Collected data

====================

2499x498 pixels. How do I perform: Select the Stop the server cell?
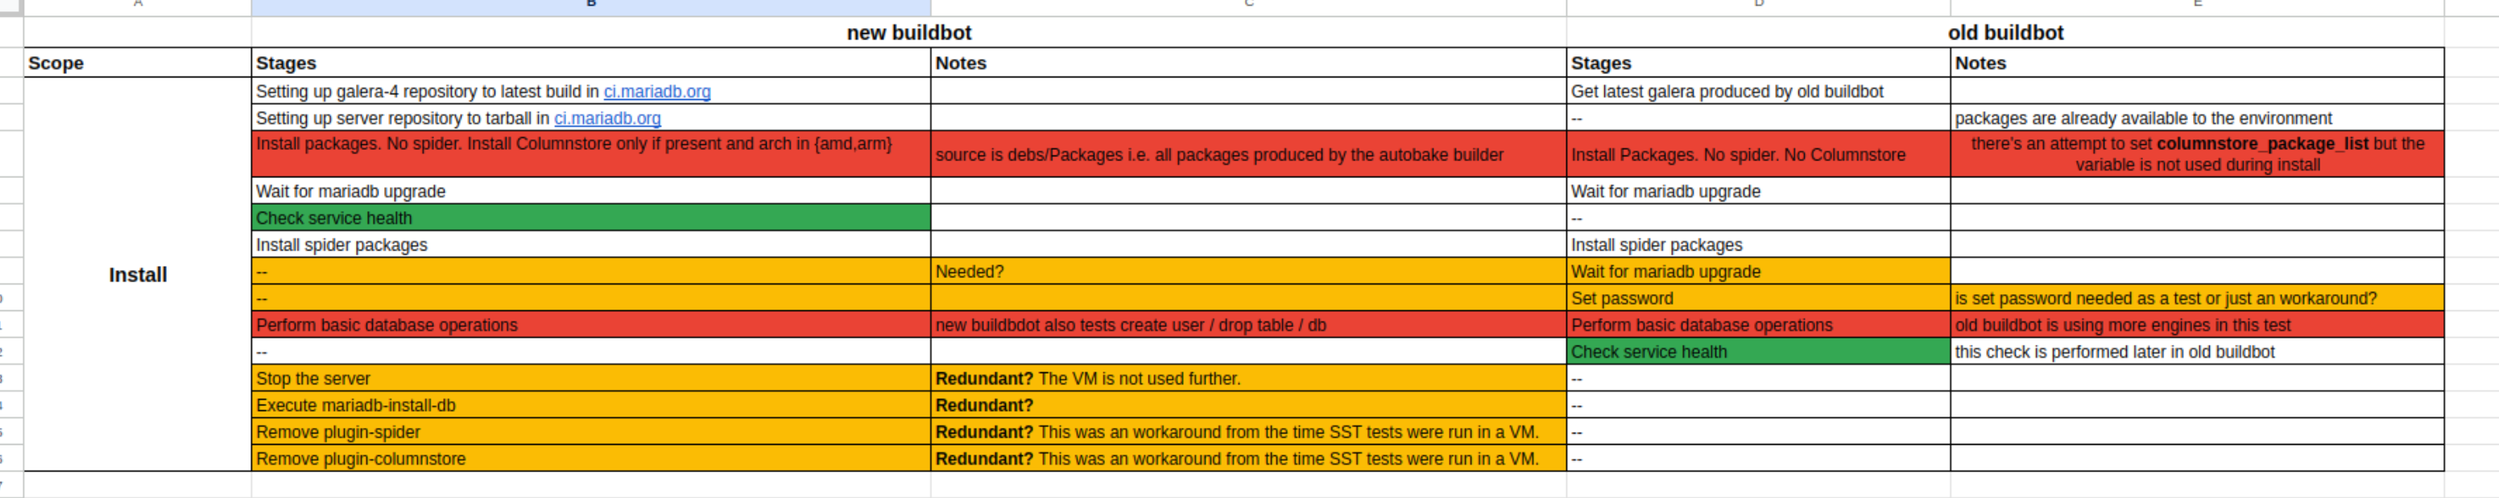coord(591,379)
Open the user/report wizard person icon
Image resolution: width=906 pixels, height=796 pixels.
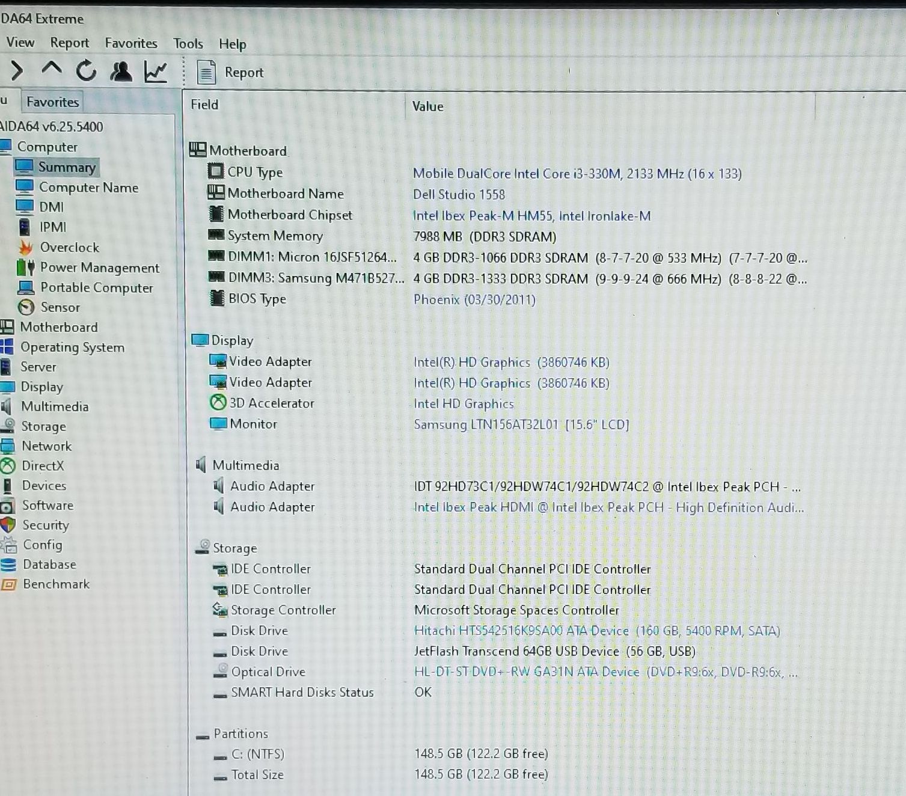(121, 72)
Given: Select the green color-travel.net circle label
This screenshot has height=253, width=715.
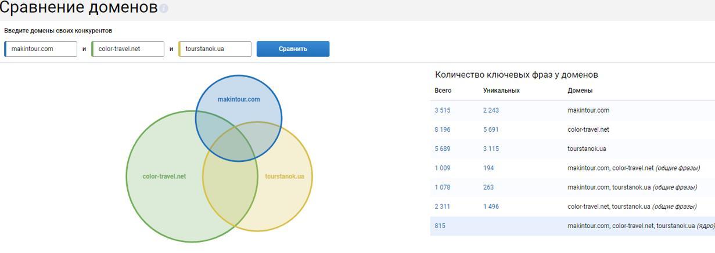Looking at the screenshot, I should pyautogui.click(x=164, y=176).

====================

*THE TASK*
Would you mind repeating the records above exactly, without the pictures?

*TASK RESULT*
2499x498 pixels. How do I perform: Select the Stop the server cell?
coord(591,379)
Open the user/report wizard person icon
Image resolution: width=906 pixels, height=796 pixels.
(121, 72)
Given: Select the green color-travel.net circle label
This screenshot has height=253, width=715.
Looking at the screenshot, I should pyautogui.click(x=164, y=176).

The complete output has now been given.